Directions.
In the records below, locate the line containing "Open Subject-Age7224's user profile link"; output that line and every following line through the last, exactly.

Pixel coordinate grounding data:
== == ==

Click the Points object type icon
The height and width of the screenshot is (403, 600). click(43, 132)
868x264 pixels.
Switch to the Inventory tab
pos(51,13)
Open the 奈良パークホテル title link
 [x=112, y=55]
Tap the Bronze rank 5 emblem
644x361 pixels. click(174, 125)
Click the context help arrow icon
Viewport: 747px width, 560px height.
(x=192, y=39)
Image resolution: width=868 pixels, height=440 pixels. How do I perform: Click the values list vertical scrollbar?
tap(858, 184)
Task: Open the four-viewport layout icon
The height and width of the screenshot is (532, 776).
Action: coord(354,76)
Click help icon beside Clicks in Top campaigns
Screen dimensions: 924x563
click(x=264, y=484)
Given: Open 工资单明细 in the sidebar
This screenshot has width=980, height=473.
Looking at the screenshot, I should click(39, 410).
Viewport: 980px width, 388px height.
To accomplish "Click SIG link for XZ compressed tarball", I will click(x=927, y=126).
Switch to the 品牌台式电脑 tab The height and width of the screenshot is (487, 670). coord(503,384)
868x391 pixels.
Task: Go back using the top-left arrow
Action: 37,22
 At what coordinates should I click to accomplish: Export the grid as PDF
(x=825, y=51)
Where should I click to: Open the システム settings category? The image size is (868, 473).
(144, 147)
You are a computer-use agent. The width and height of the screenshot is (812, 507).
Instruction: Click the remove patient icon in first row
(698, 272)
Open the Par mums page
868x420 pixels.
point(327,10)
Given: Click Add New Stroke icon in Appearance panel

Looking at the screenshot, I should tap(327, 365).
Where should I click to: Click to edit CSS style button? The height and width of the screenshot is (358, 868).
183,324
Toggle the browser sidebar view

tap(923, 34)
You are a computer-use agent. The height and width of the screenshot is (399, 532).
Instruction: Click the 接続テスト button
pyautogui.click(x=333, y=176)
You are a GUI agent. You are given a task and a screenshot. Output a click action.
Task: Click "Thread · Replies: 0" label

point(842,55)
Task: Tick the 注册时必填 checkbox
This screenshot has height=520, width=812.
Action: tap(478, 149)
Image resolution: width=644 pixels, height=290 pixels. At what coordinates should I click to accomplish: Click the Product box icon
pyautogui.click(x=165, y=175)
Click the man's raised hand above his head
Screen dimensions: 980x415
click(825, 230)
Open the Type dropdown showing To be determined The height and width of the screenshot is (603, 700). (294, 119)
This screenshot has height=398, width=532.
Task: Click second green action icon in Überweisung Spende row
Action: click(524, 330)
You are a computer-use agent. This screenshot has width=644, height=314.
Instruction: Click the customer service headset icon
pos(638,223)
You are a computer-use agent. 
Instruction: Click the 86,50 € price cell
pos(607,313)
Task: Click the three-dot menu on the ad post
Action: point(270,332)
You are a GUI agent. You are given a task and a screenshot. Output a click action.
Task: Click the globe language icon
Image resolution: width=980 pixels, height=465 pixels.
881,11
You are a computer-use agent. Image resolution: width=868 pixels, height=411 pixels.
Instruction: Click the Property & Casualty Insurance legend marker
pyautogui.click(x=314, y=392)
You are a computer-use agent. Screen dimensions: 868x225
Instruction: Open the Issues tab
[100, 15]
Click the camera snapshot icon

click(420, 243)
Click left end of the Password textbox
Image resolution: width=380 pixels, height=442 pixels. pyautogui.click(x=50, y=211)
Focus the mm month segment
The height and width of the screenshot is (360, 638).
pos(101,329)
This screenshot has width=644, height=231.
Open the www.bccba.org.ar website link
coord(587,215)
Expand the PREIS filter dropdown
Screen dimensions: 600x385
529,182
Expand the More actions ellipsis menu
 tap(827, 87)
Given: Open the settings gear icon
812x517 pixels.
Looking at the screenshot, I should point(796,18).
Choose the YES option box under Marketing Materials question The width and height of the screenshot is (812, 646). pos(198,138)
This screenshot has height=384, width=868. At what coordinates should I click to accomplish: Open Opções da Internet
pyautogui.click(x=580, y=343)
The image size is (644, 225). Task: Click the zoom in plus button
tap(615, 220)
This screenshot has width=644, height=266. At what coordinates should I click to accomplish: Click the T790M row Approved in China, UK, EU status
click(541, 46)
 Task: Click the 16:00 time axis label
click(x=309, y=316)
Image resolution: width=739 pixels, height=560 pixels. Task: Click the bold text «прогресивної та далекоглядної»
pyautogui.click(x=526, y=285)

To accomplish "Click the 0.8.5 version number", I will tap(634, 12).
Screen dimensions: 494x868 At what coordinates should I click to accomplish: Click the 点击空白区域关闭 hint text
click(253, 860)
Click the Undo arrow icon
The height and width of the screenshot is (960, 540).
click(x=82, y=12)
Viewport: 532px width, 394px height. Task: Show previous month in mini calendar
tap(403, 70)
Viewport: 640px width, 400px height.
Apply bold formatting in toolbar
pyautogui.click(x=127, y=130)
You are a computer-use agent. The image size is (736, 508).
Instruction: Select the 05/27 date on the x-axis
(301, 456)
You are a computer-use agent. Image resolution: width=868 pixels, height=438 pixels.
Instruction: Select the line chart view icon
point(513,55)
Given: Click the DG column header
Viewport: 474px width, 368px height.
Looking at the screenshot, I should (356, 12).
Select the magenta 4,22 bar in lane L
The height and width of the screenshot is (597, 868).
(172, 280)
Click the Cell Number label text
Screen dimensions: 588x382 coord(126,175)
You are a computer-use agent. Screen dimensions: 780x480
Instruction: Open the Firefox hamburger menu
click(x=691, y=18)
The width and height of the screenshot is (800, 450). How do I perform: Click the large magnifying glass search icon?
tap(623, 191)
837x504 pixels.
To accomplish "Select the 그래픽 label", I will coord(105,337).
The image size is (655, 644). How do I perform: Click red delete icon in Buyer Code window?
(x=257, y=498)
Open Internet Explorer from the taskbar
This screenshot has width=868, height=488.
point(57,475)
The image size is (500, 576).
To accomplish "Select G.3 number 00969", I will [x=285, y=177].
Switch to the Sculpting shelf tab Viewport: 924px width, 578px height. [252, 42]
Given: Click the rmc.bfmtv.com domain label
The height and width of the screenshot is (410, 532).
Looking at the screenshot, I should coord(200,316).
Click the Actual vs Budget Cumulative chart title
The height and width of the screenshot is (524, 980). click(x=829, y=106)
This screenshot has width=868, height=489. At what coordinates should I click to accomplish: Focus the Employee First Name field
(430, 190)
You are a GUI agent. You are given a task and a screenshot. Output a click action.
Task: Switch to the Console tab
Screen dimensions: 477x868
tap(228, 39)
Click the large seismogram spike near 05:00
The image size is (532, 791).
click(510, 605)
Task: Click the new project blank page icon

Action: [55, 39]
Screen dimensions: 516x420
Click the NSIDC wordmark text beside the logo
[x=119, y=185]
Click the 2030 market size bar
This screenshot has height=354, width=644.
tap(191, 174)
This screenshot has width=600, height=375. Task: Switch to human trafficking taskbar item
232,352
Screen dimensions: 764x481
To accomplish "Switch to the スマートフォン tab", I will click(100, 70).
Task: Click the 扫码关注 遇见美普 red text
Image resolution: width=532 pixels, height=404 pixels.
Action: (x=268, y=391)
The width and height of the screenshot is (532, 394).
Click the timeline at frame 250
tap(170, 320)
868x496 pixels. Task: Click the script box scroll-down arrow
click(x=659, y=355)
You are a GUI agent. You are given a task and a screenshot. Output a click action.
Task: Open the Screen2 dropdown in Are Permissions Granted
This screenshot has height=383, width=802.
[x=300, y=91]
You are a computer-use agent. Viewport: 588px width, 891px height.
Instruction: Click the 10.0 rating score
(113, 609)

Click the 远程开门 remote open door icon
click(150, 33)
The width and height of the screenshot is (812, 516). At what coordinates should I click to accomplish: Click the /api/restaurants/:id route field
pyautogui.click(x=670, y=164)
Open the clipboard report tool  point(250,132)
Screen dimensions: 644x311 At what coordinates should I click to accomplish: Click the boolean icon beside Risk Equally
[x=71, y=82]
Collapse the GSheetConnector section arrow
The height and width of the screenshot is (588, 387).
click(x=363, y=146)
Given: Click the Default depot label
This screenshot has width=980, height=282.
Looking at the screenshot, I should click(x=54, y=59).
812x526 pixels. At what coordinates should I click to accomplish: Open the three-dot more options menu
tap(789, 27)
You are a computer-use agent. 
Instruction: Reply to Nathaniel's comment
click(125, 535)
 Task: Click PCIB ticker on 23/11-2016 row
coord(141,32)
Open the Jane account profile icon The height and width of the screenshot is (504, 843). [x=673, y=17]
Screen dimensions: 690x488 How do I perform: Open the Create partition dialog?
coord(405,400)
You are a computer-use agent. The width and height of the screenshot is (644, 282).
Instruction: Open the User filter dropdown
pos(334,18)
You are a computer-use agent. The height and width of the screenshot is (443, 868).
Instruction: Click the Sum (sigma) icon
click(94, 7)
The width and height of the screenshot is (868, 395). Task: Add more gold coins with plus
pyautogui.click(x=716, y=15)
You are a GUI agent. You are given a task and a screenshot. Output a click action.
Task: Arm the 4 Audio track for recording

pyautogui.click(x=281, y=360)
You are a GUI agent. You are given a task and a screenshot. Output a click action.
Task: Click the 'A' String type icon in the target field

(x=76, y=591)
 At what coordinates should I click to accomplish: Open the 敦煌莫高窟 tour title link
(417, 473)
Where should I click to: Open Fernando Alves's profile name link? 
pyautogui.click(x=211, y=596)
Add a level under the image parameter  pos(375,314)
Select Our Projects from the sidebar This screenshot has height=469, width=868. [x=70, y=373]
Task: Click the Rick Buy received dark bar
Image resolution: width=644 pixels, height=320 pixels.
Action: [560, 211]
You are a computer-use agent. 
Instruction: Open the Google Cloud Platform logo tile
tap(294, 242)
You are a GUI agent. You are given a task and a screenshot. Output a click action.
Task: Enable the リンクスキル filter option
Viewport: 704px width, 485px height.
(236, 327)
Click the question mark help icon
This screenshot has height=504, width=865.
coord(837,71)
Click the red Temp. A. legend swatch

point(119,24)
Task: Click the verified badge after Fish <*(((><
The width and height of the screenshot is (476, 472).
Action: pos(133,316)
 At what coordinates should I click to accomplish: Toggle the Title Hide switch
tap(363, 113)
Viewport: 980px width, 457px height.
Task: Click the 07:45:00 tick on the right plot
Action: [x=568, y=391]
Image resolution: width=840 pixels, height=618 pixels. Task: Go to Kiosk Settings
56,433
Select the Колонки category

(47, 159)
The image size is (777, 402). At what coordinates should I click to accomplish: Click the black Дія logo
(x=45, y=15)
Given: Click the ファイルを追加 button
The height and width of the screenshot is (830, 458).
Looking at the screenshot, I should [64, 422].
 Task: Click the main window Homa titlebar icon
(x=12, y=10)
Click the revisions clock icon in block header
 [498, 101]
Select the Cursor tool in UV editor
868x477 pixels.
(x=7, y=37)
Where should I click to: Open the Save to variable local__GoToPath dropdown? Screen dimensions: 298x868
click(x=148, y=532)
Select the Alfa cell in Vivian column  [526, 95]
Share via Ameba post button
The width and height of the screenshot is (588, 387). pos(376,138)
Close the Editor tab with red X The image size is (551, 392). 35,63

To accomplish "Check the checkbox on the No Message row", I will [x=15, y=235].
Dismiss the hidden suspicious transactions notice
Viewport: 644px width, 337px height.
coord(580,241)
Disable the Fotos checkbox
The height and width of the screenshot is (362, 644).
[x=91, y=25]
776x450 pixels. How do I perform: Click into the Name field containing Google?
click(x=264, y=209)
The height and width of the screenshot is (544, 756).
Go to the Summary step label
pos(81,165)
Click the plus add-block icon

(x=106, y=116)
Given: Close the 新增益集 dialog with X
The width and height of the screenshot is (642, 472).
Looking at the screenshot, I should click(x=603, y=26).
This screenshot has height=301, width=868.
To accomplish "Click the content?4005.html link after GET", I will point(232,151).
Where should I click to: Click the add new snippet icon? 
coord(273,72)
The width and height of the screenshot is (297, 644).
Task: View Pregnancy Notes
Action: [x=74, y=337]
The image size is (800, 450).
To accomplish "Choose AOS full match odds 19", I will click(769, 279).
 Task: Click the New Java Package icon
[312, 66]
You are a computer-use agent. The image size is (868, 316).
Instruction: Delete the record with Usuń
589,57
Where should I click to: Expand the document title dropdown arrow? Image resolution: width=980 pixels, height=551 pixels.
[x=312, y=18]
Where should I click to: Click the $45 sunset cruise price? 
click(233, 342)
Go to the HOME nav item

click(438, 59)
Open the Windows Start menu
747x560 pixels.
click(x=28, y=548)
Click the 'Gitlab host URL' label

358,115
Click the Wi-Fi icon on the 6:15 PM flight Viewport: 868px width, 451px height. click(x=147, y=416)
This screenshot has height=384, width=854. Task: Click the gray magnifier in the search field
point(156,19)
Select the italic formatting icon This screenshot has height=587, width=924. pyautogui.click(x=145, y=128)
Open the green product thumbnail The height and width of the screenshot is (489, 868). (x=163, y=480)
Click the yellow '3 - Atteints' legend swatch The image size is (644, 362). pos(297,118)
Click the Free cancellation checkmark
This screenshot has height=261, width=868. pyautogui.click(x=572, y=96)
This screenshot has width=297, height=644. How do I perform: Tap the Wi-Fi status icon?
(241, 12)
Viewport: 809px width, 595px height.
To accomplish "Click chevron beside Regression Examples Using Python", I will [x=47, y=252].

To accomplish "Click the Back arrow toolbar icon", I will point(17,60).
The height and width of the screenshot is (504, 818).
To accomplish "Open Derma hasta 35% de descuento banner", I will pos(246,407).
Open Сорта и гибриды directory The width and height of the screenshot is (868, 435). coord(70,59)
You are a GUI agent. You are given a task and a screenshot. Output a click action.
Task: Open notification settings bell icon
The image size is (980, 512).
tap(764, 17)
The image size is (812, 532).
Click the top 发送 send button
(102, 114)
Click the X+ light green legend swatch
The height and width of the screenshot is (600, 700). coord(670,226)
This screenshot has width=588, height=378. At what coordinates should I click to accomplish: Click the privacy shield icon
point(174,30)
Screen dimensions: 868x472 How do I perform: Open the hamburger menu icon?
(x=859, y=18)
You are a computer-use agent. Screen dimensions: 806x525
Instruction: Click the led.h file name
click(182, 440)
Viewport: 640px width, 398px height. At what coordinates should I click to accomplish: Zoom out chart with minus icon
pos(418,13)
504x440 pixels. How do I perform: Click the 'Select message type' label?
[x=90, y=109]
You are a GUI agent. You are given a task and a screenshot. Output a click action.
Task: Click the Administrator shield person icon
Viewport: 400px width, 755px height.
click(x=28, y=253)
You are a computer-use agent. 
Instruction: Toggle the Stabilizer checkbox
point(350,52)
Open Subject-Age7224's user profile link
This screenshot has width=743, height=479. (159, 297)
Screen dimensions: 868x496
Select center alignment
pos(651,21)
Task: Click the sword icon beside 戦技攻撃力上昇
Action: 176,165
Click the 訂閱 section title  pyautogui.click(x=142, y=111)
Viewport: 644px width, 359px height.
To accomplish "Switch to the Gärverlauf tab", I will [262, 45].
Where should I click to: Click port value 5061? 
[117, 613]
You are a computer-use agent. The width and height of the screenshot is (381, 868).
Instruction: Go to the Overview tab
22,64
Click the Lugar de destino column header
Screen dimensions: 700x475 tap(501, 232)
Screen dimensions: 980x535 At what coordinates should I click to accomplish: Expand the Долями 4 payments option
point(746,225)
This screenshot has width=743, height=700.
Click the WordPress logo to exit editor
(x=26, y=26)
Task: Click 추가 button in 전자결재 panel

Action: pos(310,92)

== == ==

Solution to this task.
Open Subject-Age7224's user profile link
This screenshot has width=743, height=479. (159, 297)
Screen dimensions: 868x496
Select center alignment
pos(651,21)
Task: Click the sword icon beside 戦技攻撃力上昇
Action: 176,165
Click the 訂閱 section title  pyautogui.click(x=142, y=111)
Viewport: 644px width, 359px height.
To accomplish "Switch to the Gärverlauf tab", I will [262, 45].
Where should I click to: Click port value 5061? 
[117, 613]
You are a computer-use agent. The width and height of the screenshot is (381, 868).
Instruction: Go to the Overview tab
22,64
Click the Lugar de destino column header
Screen dimensions: 700x475 tap(501, 232)
Screen dimensions: 980x535 At what coordinates should I click to accomplish: Expand the Долями 4 payments option
point(746,225)
This screenshot has width=743, height=700.
Click the WordPress logo to exit editor
(x=26, y=26)
Task: Click 추가 button in 전자결재 panel

Action: pos(310,92)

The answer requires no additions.